0 allocation, 1 consistency error -- repair_rebuild min repair level didn’t fix

  • Sorry - I meant the 13 original errors. I'm concerned you might have bad memory corrupting pages before they'e written to disk.

    The keys are out of order between slots 24 and 25. The key on slot 25 should be 2104614 to fit into the sequence on the page. As far as the binary values go:

    1000100010001100011001 actual value on page

    1000000001110100100110 what it should be (2104614)

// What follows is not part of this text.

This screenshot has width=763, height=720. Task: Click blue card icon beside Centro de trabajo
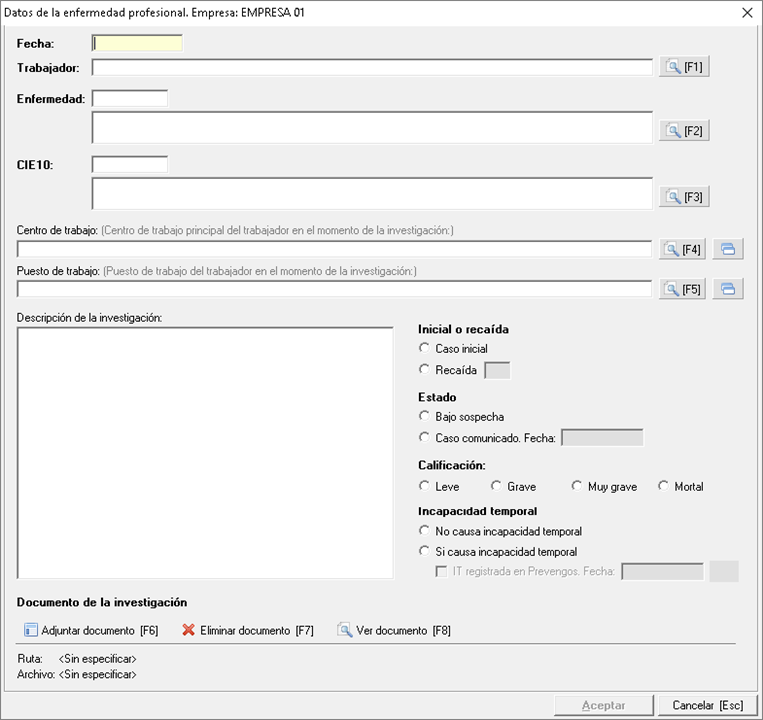tap(728, 249)
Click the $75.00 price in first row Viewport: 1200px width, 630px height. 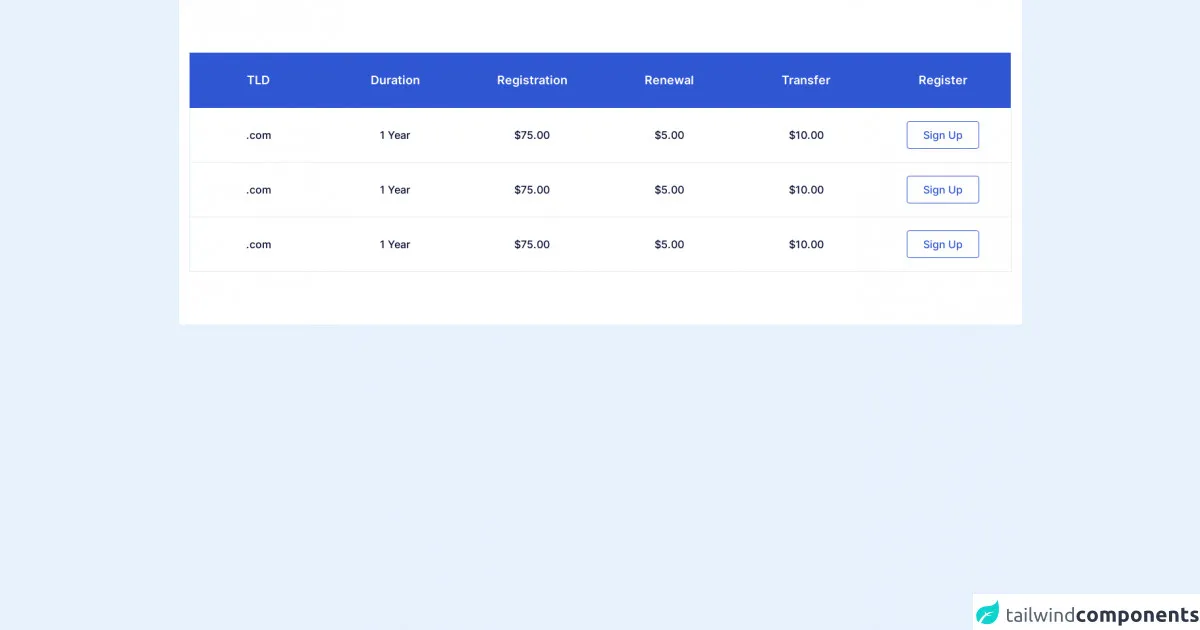click(532, 135)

    There's no obvious bit-flip corruption here, but that doesn't rule out unnoticed memory corruption. Hmm - the way I'd figure out what happened is find the point in the log backups right before this record was inserted, and then see what the insert operation is doing. That record was modified date_last_modified = Jan 18 2010 11:57AM and the surrounding ones weren't. Something corrupted the database around that tine I'd guess.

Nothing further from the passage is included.